Task instructions: Say the data back exactly as it is written below.

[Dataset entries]
·····

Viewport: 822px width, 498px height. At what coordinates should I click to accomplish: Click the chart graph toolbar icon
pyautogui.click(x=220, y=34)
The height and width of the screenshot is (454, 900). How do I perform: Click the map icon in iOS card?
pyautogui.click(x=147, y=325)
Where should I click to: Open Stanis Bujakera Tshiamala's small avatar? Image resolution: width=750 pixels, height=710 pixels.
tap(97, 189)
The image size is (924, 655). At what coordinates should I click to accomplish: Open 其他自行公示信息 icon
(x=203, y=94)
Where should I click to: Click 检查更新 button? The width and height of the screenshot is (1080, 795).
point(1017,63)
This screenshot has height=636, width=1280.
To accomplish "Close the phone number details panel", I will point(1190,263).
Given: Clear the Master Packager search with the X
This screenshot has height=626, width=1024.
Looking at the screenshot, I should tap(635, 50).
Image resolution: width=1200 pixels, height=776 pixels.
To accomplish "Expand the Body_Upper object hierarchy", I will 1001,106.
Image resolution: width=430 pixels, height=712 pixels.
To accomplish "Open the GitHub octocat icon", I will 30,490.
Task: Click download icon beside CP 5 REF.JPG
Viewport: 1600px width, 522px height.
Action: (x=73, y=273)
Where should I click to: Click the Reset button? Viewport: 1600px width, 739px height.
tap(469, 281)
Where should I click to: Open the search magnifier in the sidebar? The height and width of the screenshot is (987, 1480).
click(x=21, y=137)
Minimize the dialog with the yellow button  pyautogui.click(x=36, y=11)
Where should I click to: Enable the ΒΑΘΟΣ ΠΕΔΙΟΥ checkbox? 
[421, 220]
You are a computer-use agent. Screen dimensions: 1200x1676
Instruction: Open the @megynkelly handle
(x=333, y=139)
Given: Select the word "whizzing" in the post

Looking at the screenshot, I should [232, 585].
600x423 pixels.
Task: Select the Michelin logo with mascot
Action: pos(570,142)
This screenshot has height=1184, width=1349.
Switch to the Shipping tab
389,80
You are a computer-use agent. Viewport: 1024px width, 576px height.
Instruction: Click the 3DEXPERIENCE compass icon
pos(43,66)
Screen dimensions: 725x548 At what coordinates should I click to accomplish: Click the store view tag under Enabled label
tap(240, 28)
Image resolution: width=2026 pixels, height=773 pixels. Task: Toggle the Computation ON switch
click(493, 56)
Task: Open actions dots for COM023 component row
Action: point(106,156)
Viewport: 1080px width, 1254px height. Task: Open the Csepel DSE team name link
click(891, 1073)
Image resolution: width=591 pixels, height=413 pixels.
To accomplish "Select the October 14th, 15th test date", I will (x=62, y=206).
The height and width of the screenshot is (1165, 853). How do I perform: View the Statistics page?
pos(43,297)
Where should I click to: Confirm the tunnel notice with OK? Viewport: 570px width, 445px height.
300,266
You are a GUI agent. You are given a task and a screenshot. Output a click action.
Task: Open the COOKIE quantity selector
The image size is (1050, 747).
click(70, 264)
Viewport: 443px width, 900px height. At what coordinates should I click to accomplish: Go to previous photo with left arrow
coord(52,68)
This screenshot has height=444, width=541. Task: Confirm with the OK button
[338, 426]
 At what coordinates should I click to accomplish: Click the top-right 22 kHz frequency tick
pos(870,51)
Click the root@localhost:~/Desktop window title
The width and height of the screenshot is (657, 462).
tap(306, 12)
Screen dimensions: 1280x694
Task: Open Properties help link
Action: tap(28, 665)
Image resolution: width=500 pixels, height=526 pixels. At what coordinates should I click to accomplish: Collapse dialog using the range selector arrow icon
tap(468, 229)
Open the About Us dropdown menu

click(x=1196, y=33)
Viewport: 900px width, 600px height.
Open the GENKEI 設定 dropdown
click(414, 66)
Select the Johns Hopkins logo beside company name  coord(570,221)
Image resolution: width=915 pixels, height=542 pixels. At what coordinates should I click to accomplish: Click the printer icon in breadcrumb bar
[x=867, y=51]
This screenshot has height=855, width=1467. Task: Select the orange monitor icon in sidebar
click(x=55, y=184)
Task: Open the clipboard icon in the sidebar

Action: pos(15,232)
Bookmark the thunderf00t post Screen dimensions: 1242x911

·····

Solution below:
Viewport: 822px width, 498px height. At what coordinates should I click to accomplish: Click the chart graph toolbar icon
pyautogui.click(x=220, y=34)
The height and width of the screenshot is (454, 900). How do I perform: Click the map icon in iOS card?
pyautogui.click(x=147, y=325)
Where should I click to: Open Stanis Bujakera Tshiamala's small avatar? Image resolution: width=750 pixels, height=710 pixels.
tap(97, 189)
The image size is (924, 655). At what coordinates should I click to accomplish: Open 其他自行公示信息 icon
(x=203, y=94)
Where should I click to: Click 检查更新 button? The width and height of the screenshot is (1080, 795).
point(1017,63)
This screenshot has height=636, width=1280.
To accomplish "Close the phone number details panel", I will point(1190,263).
Given: Clear the Master Packager search with the X
This screenshot has height=626, width=1024.
Looking at the screenshot, I should tap(635, 50).
Image resolution: width=1200 pixels, height=776 pixels.
To accomplish "Expand the Body_Upper object hierarchy", I will 1001,106.
Image resolution: width=430 pixels, height=712 pixels.
To accomplish "Open the GitHub octocat icon", I will 30,490.
Task: Click download icon beside CP 5 REF.JPG
Viewport: 1600px width, 522px height.
Action: (x=73, y=273)
Where should I click to: Click the Reset button? Viewport: 1600px width, 739px height.
tap(469, 281)
Where should I click to: Open the search magnifier in the sidebar? The height and width of the screenshot is (987, 1480).
click(x=21, y=137)
Minimize the dialog with the yellow button  pyautogui.click(x=36, y=11)
Where should I click to: Enable the ΒΑΘΟΣ ΠΕΔΙΟΥ checkbox? 
[421, 220]
You are a computer-use agent. Screen dimensions: 1200x1676
Instruction: Open the @megynkelly handle
(x=333, y=139)
Given: Select the word "whizzing" in the post

Looking at the screenshot, I should [232, 585].
600x423 pixels.
Task: Select the Michelin logo with mascot
Action: pos(570,142)
This screenshot has height=1184, width=1349.
Switch to the Shipping tab
389,80
You are a computer-use agent. Viewport: 1024px width, 576px height.
Instruction: Click the 3DEXPERIENCE compass icon
pos(43,66)
Screen dimensions: 725x548 At what coordinates should I click to accomplish: Click the store view tag under Enabled label
tap(240, 28)
Image resolution: width=2026 pixels, height=773 pixels. Task: Toggle the Computation ON switch
click(493, 56)
Task: Open actions dots for COM023 component row
Action: point(106,156)
Viewport: 1080px width, 1254px height. Task: Open the Csepel DSE team name link
click(891, 1073)
Image resolution: width=591 pixels, height=413 pixels.
To accomplish "Select the October 14th, 15th test date", I will (x=62, y=206).
The height and width of the screenshot is (1165, 853). How do I perform: View the Statistics page?
pos(43,297)
Where should I click to: Confirm the tunnel notice with OK? Viewport: 570px width, 445px height.
300,266
You are a GUI agent. You are given a task and a screenshot. Output a click action.
Task: Open the COOKIE quantity selector
The image size is (1050, 747).
click(70, 264)
Viewport: 443px width, 900px height. At what coordinates should I click to accomplish: Go to previous photo with left arrow
coord(52,68)
This screenshot has height=444, width=541. Task: Confirm with the OK button
[338, 426]
 At what coordinates should I click to accomplish: Click the top-right 22 kHz frequency tick
pos(870,51)
Click the root@localhost:~/Desktop window title
The width and height of the screenshot is (657, 462).
tap(306, 12)
Screen dimensions: 1280x694
Task: Open Properties help link
Action: tap(28, 665)
Image resolution: width=500 pixels, height=526 pixels. At what coordinates should I click to accomplish: Collapse dialog using the range selector arrow icon
tap(468, 229)
Open the About Us dropdown menu

click(x=1196, y=33)
Viewport: 900px width, 600px height.
Open the GENKEI 設定 dropdown
click(414, 66)
Select the Johns Hopkins logo beside company name  coord(570,221)
Image resolution: width=915 pixels, height=542 pixels. At what coordinates should I click to accomplish: Click the printer icon in breadcrumb bar
[x=867, y=51]
This screenshot has height=855, width=1467. Task: Select the orange monitor icon in sidebar
click(x=55, y=184)
Task: Open the clipboard icon in the sidebar

Action: pos(15,232)
Bookmark the thunderf00t post Screen dimensions: 1242x911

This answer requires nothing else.